Document ->
******************************
# starter loft



## kittkatt (Jun 2, 2004)

I'm getting ready to build a small loft for a few pairs of homing pigeons. My parents would like me to start small, and my dad wants me to get some good step-by-step plans. Anyway, this is what I found... it would be great if I could get some feedback on the quality of these lofts.
http://lcsupply.com/store/flashcart.cfm?section=18 
^This looked a bit small to me, but then again you can't see the inside...
http://store.yahoo.com/scottsdog/scotpighousp.html 
^What bothers me about this one is that there doesn't appear to be any avairy. It might be on the other side, but if there isn't than I would definetely add one.

If anyone knows of any other available loft plans I would really appreciate it! (I've already looked at the one on the Red Rose Lofts page- my dad said that it may be "the next step" >







) Thanks!

kat


----------



## leeswhitebirds (May 1, 2004)

Lee here,
goto this url and look at this loft seems to me that you dad could make this as big as he wants at least ya can get some ideas


----------



## leeswhitebirds (May 1, 2004)

Lee here, 
Well dang forgot to add the URL here it is http://lcsupply.com/store/catalog/pigeon_loft_plan.htm


----------



## Hayseedboy (May 11, 2004)

Howdy,

Go with what your dad says, keep good care of them. Fly them and soon, they won't mind you growing a little larger flock. I started with birds when I was 13 and kept them until about 18.

My sons and I have now gotten back into them after lots of my old man years







Go out the the American Racing Pigeon Unions website and you can gain lots of information. In addition they have a link to plans you can print for free for a great starter loft. Inexpensive and it should house what you start with and give you a little growing room too.
******************************
Data shown ->
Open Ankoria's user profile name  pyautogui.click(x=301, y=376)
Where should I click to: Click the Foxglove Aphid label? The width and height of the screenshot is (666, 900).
******************************
Required work ->
**1.** Quote the stretch of the starter loft thread from "# starter loft" through "of these lofts.".
**2.** In the starter loft thread, how old was Hayseedboy when he started with birds?

Solutions to the tasks ->
**1.**
# starter loft



## kittkatt (Jun 2, 2004)

I'm getting ready to build a small loft for a few pairs of homing pigeons. My parents would like me to start small, and my dad wants me to get some good step-by-step plans. Anyway, this is what I found... it would be great if I could get some feedback on the quality of these lofts.

**2.** He was 13.